The prosecution rested its case in the conspiracy retrial of Dr. Murdock Head yesterday as federal Judge Oren R. Lewis refused to rule out significant portions of the government's case against the former Airlie Foundation director.

Defense attorney Frank W. Dunham Jr. did get Lewis to strike from the jury's consideration any acts mentioned in Head's indictment that occurred before June 17, 1974. The judge held that a five-year statute of limitations barred the government from prosecuting Head for anything that occurred then.

The 59-year-old Head's 1979 conviction on a single count of conspiracy involving tax infractions was overturned by a federal appeals court last February because Lewis failed to instruct a jury about the statute of limitations.

Head, who holds degrees in law, medicine, and dentistry, is on trial for allegedly conspiring to bribe former representative Daniel J. Flood (D-Pa.) and Otto E. Passman (D-La.) with $49,000 in cash payments that were supposedly funneled through a congressional aide.

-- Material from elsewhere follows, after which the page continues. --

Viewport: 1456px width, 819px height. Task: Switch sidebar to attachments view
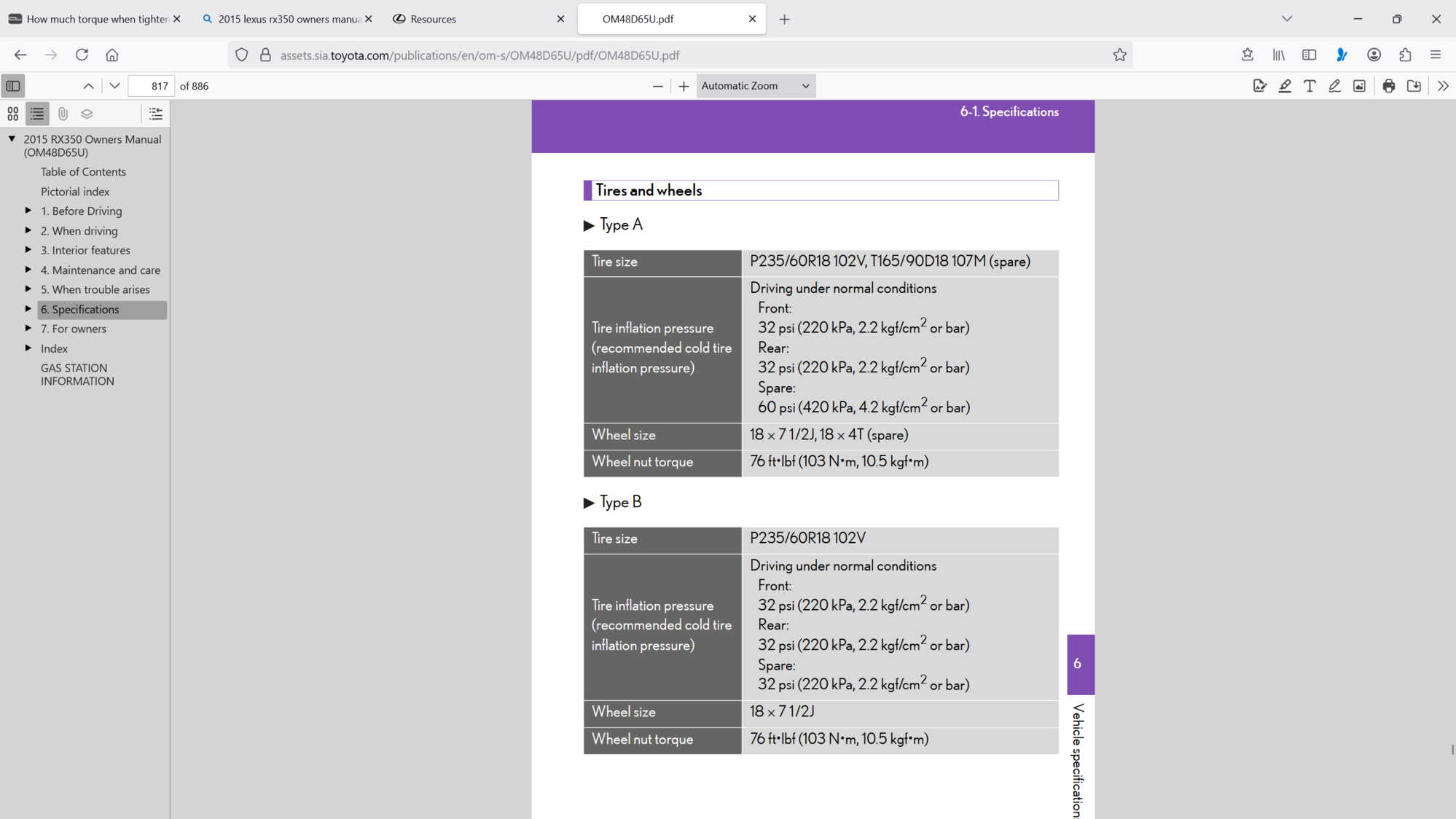[x=63, y=114]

Head also is charged with givng an improper $1,000 gratuity to Food through Stephen B. Elko, a former congressional aide, and conspiracy for tax infractions involving a motion picture company affiliated with his Warrenton-based foundation.

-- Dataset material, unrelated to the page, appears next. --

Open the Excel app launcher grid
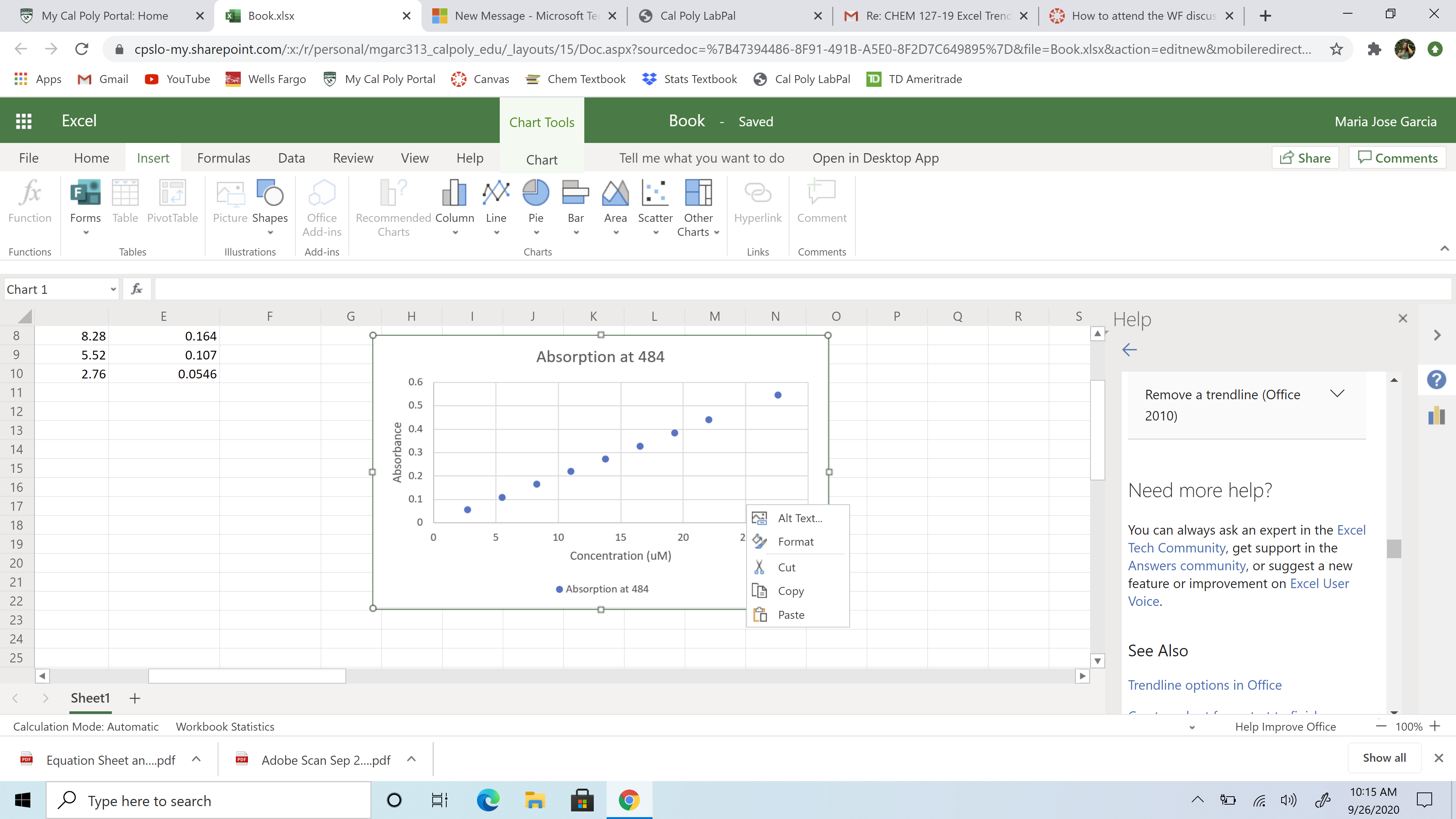 [23, 121]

Arguing that there was not "a scintilla of evidence" presented that showed Head "signed, prepared or sent" improper 1974 and 1975 tax returns for the film company, Dunham also moved to strike those allegations and the charge that Head gave an improper gratuity to Flood through the aide. a

But Judge Lewis denied the motions on the gratuity count saying the jury had "plenty of evidence" on which to base a verdict. " . . . I acquitted him on six different counts [on the original 1979 indictment] because I believed there wasn't enough evidence. I won't do that here." Lewis also denied a motion to dismiss the conspiracy charges. $ lewis kept open the possibility of striking Head's 1974 and 1975 tax returns from the indictment. Following yesterday's proceedings, the trial will be recessed for a week to allow Lewis to attend a judicial conference.

Dr. Phyllis Piatro, who worked on a population project for Head at George Washington University, testified that Head once told her that "There were several congressmenm who would do anything he asked."

But defense lawyers suggested that Piatro resigned from her position in a department run by Head when he refused to giver her a raise. Dunham and his colleague Mark Cummings also attacked the credibility of a key prosecution witness, Diane Kidwell, with testimony from one of her former workers, Carol Fleshman, Kidwell had testified Thursday that she gave Head cash that she received from inflated expense advances she was told to prepare.

"She [kidwell] said she had been fired," Fleshman testified, "'I'll get even with him [Head],' Diane said very bitterly."

Cummings and Dunham also pursued their case by producing evidence that prosecution witness Norvel James, a former accountant for Head, falsified documents for his own personal benefit and used an Airlie credit card to buy gasoline while on vacation.

Judge Lewis, who earlier attacked the prosecutors' handling of the case, yesterday stopped testimony from two FBI agents, a move that disturbed both the prosecution and defense, when it became clear that both agents had to refer to reports of their interviews with Elko.

Lewis argued that the interviews did not constitute a statement taken under oath by a qualified stenographer when that it would be unfair to allow the agents to read "a lot of hearsay" into the trial record.